+++ Given entries
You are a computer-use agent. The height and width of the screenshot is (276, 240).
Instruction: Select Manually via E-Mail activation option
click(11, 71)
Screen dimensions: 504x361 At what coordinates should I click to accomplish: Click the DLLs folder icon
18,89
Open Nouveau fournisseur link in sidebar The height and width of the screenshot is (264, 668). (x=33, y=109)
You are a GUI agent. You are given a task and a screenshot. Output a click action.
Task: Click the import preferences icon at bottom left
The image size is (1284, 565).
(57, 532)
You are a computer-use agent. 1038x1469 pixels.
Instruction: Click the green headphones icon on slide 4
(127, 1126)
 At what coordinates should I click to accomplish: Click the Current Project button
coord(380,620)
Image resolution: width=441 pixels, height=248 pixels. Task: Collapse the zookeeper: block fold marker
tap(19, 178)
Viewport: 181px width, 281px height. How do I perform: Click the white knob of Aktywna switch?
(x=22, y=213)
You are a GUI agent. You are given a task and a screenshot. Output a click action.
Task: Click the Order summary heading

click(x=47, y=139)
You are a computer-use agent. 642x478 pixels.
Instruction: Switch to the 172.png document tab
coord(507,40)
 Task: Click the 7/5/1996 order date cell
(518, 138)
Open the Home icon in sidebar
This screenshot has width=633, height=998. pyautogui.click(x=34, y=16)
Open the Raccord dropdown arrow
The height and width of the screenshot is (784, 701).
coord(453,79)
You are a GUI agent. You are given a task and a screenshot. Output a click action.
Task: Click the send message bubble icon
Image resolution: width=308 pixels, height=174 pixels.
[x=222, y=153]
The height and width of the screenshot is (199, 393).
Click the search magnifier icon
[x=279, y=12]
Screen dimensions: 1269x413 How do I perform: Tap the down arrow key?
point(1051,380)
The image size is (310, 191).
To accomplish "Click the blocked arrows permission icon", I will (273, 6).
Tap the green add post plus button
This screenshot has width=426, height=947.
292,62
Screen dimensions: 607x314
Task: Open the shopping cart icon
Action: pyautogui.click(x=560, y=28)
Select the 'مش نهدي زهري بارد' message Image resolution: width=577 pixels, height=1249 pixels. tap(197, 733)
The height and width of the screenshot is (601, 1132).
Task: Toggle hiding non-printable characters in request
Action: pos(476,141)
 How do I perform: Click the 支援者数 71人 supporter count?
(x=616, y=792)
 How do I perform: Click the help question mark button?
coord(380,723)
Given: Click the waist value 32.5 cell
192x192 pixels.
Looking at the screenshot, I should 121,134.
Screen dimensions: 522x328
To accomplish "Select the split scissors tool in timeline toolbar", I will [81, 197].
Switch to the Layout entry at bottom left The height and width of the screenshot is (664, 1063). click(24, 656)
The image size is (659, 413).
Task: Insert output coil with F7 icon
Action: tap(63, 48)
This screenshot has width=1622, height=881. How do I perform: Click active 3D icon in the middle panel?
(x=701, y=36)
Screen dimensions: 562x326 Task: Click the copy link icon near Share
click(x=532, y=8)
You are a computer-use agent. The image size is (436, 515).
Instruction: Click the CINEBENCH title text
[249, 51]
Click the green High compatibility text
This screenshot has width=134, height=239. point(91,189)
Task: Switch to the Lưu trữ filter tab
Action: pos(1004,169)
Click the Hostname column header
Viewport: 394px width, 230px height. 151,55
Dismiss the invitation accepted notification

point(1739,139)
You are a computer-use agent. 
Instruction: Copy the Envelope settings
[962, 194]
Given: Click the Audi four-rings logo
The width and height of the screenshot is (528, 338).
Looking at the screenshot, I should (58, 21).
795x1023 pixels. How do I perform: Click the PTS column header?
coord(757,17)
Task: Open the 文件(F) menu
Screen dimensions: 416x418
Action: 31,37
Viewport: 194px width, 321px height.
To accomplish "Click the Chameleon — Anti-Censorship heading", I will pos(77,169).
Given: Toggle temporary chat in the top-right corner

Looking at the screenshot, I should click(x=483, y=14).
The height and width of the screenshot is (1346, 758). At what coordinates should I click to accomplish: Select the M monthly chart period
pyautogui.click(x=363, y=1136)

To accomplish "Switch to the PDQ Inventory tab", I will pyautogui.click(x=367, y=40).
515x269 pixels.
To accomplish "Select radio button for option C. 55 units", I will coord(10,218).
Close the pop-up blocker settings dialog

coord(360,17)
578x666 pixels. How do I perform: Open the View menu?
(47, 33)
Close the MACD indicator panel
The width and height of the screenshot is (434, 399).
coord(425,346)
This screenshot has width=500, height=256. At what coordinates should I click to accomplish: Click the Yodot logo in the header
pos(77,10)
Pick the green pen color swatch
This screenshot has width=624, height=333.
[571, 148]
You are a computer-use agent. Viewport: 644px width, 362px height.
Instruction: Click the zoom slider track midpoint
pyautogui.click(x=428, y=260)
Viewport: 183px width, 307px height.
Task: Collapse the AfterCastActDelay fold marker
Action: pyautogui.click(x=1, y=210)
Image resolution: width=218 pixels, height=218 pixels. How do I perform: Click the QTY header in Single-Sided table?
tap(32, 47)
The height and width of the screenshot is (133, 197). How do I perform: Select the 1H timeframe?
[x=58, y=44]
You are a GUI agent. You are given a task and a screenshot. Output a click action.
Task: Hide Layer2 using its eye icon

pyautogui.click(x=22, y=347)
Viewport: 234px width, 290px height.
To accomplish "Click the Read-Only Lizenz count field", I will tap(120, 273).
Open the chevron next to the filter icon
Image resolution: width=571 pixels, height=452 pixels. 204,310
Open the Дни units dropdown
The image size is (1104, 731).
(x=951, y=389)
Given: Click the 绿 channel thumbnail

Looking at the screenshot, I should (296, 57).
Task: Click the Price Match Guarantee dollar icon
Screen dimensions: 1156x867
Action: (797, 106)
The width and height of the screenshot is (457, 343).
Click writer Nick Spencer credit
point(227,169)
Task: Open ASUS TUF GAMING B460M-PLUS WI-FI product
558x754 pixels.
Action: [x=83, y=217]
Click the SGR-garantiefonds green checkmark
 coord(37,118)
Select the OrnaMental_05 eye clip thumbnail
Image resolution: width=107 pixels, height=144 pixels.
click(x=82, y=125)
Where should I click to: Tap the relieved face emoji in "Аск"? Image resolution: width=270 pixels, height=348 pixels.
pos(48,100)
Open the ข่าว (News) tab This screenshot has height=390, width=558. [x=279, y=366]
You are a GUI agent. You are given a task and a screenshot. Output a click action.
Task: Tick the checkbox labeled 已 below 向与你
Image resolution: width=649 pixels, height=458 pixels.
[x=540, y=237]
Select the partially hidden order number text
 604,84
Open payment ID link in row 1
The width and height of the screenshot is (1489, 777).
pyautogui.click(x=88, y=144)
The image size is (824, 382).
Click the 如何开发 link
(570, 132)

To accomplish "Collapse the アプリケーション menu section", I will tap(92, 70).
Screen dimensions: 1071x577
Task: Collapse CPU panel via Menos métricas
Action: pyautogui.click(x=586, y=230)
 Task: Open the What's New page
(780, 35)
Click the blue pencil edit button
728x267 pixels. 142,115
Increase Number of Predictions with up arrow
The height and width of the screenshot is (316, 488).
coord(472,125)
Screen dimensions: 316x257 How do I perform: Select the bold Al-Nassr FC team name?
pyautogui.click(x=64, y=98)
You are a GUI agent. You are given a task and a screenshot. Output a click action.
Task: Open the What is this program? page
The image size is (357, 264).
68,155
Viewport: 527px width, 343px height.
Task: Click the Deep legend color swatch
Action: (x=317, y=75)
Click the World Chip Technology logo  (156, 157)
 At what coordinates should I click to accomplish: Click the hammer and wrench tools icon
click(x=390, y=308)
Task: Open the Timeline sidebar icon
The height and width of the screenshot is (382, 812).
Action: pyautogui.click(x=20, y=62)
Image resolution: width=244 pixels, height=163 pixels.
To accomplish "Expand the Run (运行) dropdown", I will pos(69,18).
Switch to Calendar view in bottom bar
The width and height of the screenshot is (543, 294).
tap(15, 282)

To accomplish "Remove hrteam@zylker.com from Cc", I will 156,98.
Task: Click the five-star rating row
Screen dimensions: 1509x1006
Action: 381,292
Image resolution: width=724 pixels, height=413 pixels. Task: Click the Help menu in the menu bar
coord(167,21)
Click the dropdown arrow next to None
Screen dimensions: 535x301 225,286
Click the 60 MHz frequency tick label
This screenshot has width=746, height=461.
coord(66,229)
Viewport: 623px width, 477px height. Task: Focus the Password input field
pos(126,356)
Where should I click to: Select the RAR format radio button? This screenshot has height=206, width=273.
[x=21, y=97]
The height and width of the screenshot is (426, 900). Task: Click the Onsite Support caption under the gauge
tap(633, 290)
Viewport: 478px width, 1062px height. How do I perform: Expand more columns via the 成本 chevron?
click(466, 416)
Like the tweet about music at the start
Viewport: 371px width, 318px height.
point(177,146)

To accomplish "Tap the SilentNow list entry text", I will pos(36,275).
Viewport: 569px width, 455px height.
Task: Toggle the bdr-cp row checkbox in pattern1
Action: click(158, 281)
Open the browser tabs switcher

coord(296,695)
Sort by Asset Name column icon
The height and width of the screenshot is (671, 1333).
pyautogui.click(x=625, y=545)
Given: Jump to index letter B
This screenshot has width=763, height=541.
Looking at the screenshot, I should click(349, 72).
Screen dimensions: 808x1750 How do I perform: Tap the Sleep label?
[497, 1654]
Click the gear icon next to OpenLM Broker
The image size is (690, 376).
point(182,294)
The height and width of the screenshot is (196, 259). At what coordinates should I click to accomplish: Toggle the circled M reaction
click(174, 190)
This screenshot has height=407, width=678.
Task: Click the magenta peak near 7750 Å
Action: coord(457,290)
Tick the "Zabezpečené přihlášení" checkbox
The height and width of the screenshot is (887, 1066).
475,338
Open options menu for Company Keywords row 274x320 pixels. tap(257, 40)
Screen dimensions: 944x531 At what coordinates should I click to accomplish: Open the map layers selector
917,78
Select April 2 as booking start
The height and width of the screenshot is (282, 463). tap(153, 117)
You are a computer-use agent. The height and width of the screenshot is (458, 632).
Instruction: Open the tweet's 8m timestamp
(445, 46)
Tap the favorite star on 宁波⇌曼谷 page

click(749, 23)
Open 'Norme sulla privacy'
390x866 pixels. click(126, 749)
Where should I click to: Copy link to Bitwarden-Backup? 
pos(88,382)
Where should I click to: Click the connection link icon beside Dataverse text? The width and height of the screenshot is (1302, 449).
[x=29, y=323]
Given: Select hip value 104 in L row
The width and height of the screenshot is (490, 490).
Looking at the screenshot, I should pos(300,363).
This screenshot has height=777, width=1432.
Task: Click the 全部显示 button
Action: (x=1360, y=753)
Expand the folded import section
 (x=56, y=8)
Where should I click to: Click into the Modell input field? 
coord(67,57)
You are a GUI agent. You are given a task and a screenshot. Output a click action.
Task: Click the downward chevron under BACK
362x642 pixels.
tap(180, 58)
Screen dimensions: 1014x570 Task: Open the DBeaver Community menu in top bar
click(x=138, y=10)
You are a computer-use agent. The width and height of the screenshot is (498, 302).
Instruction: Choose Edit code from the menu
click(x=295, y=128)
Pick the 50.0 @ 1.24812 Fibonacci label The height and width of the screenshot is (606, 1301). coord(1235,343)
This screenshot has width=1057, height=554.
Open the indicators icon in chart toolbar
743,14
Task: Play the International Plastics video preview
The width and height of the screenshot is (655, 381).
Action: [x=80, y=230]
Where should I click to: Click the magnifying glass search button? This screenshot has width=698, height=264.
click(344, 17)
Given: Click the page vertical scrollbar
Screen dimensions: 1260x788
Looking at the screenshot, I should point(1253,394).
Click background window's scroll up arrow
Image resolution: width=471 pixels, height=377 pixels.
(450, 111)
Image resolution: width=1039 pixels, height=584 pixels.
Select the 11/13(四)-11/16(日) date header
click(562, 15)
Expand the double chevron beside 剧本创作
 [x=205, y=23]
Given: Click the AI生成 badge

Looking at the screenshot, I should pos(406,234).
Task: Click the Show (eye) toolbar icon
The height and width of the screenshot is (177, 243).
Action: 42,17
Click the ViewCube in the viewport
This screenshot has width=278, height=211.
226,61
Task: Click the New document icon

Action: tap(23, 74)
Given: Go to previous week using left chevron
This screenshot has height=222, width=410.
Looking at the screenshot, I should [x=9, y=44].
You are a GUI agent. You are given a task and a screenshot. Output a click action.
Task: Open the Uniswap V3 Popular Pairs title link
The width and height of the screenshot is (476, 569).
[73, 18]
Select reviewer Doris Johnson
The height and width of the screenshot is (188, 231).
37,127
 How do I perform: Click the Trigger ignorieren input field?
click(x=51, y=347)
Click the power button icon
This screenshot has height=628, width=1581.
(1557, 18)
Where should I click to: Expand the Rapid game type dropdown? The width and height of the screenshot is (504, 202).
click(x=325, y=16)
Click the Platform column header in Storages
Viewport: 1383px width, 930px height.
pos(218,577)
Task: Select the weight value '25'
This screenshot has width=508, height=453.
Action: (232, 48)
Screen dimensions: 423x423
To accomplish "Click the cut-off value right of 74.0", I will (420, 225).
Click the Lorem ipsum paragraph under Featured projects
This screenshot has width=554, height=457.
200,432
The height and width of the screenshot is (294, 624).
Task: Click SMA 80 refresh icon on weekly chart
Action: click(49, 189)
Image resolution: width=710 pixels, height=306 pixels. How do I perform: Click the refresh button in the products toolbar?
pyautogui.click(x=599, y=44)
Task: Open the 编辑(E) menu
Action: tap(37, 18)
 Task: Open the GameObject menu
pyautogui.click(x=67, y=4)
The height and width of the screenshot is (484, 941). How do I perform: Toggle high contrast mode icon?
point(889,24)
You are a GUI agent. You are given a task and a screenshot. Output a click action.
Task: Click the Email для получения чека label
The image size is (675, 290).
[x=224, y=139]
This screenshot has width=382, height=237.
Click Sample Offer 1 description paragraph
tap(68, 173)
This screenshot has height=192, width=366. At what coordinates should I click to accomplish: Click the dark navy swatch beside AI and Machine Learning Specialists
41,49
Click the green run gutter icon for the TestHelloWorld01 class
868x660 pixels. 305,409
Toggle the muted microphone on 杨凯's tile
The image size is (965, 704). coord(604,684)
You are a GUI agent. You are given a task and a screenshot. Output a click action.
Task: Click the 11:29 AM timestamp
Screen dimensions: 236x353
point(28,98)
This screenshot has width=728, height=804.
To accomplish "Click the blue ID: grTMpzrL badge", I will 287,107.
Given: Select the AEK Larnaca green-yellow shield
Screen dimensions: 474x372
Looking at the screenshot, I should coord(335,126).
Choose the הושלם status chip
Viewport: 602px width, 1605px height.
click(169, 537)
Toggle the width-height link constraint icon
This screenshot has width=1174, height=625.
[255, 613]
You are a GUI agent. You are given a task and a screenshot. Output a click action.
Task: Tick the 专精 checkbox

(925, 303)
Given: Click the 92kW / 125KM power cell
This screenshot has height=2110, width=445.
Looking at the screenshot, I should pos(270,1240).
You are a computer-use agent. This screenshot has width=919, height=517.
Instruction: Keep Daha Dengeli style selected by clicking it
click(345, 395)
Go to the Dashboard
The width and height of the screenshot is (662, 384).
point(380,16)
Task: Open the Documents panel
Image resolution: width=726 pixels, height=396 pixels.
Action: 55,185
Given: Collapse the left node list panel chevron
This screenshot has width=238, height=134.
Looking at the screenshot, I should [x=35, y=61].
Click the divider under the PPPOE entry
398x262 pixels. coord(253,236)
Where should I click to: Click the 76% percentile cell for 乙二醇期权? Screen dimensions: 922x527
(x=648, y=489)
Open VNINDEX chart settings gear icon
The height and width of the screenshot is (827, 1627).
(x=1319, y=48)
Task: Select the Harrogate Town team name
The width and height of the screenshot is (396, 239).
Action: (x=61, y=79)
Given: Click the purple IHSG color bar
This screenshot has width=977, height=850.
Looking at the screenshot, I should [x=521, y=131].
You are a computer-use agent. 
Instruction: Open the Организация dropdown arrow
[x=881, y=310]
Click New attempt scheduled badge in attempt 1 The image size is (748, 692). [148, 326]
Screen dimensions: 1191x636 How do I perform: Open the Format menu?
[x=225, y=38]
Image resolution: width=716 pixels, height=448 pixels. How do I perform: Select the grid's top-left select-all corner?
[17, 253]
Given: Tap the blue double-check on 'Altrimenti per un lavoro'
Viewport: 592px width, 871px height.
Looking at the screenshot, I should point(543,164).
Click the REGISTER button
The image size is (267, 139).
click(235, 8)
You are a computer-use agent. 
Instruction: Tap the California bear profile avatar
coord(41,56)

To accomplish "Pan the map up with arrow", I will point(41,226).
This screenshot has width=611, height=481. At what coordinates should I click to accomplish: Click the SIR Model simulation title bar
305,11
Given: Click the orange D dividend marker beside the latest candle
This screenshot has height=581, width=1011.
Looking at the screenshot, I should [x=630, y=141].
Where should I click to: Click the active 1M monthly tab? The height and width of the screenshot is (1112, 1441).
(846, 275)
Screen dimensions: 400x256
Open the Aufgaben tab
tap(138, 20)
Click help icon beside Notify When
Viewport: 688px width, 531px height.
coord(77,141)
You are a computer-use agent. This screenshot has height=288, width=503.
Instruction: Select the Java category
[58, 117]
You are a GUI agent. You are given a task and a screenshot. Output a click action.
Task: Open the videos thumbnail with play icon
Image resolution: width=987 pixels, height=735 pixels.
++++++
Goal of the exercise: There is a run of lines above from the one with "Given: Select the" to the one with "has width=919, height=517."; print exactly that run, both ends included, and nothing else.

Answer below:
Given: Select the AEK Larnaca green-yellow shield
Screen dimensions: 474x372
Looking at the screenshot, I should coord(335,126).
Choose the הושלם status chip
Viewport: 602px width, 1605px height.
click(169, 537)
Toggle the width-height link constraint icon
This screenshot has width=1174, height=625.
[255, 613]
You are a GUI agent. You are given a task and a screenshot. Output a click action.
Task: Tick the 专精 checkbox

(925, 303)
Given: Click the 92kW / 125KM power cell
This screenshot has height=2110, width=445.
Looking at the screenshot, I should pos(270,1240).
You are a computer-use agent. This screenshot has width=919, height=517.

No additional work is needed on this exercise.